Document Detail

Multiple point action mechanism of valproic acid-teratogenicity alleviated by folic acid, vitamin C, and N-acetylcysteine in chicken embryo model.
MedLine Citation:
PMID:  22051200     Owner:  NLM     Status:  MEDLINE    
The teratogenicity of antiepilepsy drug valproic acid (VPA) mostly is found in genetic and somatic levels, causing teratogenesis involving neurotubular defects (NTDs), anencephaly, lumbosacral meningomyelocele, and leg dysfunction due to spina bifida aperta. A diversity of nutraceutics have been tried to alleviate the risk of VPA-teratogenicity. The effect was varying. In order to promote the preventive prescription, to find out its action mechanism can be rather crucial. We used chicken embryo model to try the effect of folic acid (FA), ascorbic acid (AA), and N-acetyl cysteine (NAC). VPA at 30mM showed the higher malformation rate (66.7%) with the least mortality (22.2%). Pathological findings indicated that the cervical muscle was more susceptible to VPA injury than the ankle muscle. VPA downregulated levels of superoxide dismutase (SOD), glutathione (GSH), histone deacetylase (HDAC) and folate, and upregulated H(2)O(2) and homocysteine. FA, AA, and NAC significantly upregulated SOD, but only AA alone activated GSH. AA and NAC downregulated H(2)O(2), while FA was totally ineffective. All three nutraceutics comparably rescued HDAC with simultaneously suppressed homocysteine accumulation and folate re-elevation, although less effectively by NAC. Based on these data, we conclude VPA possesses "Multiple Point Action Mechanism". In addition to affecting the cited transcription and translation levels, we hypothesize that VPA competitively antagonize the glutamic acid to couple with pteroic acid in biosynthesis of dihydrofolic acid (DHFA). H(2)O(2) directly destroyed the NADPH reducing system at dihydrofolate reductase (DHFR) and methylene tetrahydrofolate reductase (MTHFR) levels, while completely restored by AA, an implication in preservation of intact apoenzymes. In addition, the GSH-GSSG system is sandwiched between the reducing systems NADPH/NADP and DHA-AA, its net balance is highly dependent on in situ in vivo Redox state, hence folic acid transformation is varying. To rescue the VPA-induced teratogenicity, simultaneous multiple prescriptions are suggested.

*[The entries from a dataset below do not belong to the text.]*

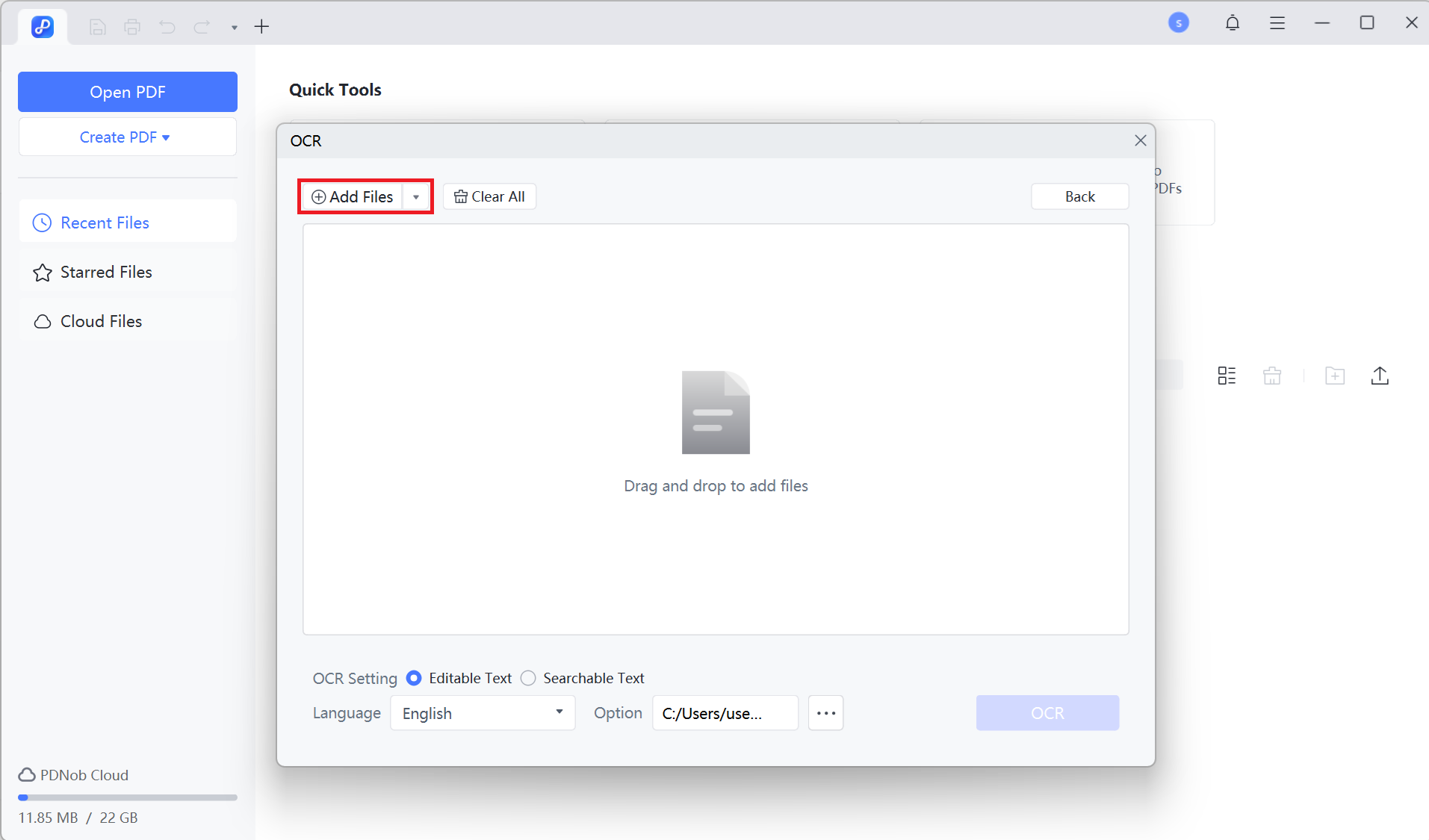Viewport: 1429px width, 840px height.
Task: Open the Add Files dropdown arrow
Action: (416, 196)
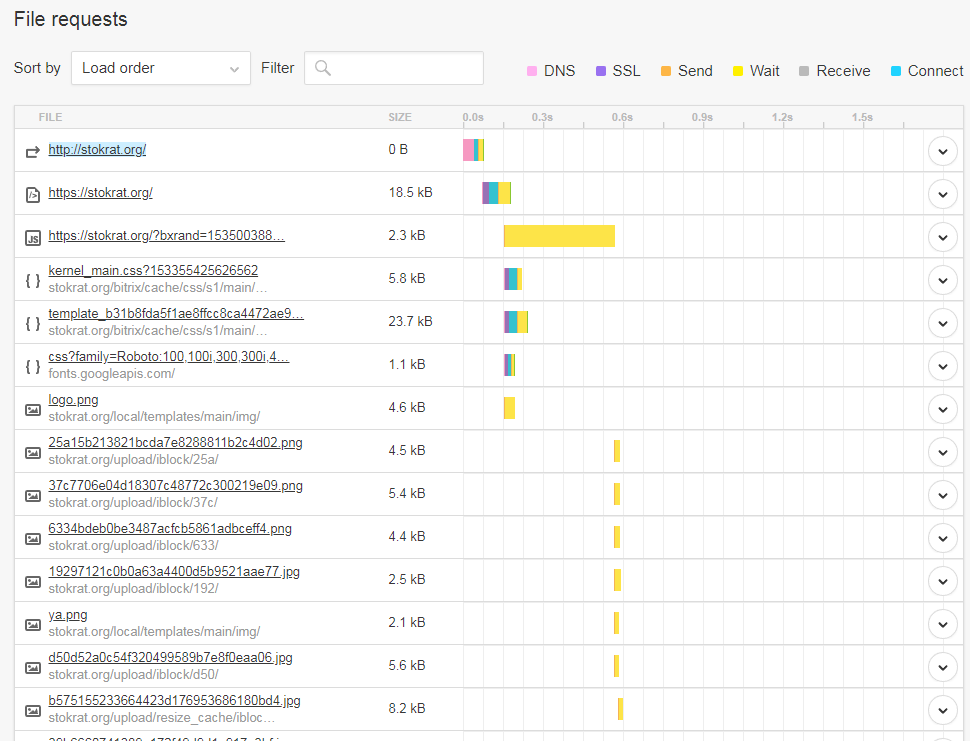Image resolution: width=970 pixels, height=741 pixels.
Task: Click the CSS braces icon for kernel_main.css
Action: point(32,281)
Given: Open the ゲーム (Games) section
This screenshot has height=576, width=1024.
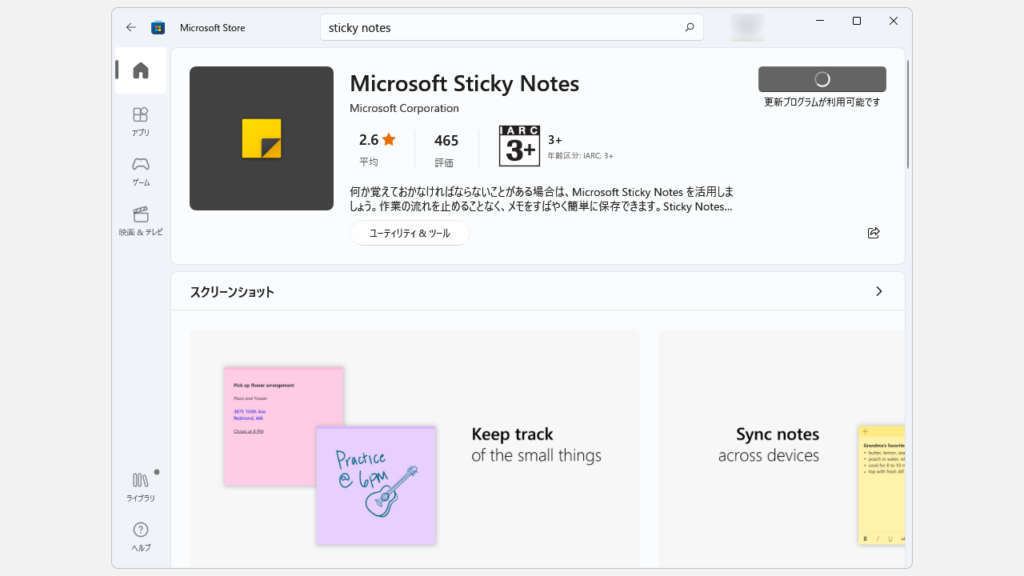Looking at the screenshot, I should coord(141,171).
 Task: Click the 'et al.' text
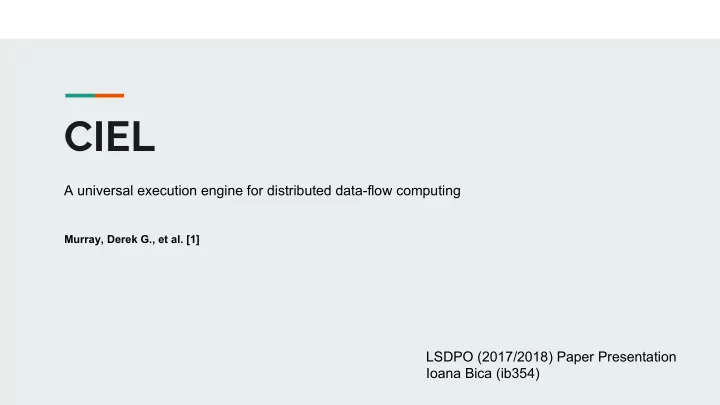coord(170,239)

Chiu-Lan Hsieh; Hui-Er Wang; Wan-Jane Tsai; Chiung-Chi Peng; Robert Y Peng
Publication Detail:
Type:  Journal Article; Research Support, Non-U.S. Gov't     Date:  2011-10-25
Journal Detail:
Title:  Toxicology     Volume:  291     ISSN:  1879-3185     ISO Abbreviation:  Toxicology     Publication Date:  2012 Jan 
Date Detail:
Created Date:  2011-12-23     Completed Date:  2012-02-06     Revised Date:  2012-03-22    
Medline Journal Info:
Nlm Unique ID:  0361055     Medline TA:  Toxicology     Country:  Ireland    
Other Details:
Languages:  eng     Pagination:  32-42     Citation Subset:  IM    
Copyright Information:
Copyright © 2011 Elsevier Ireland Ltd. All rights reserved.
Graduate Institute of Biotechnology, Changhua University of Education, Jin-De Campus, 1 Jin-De Rd., Changhua 50007, Taiwan.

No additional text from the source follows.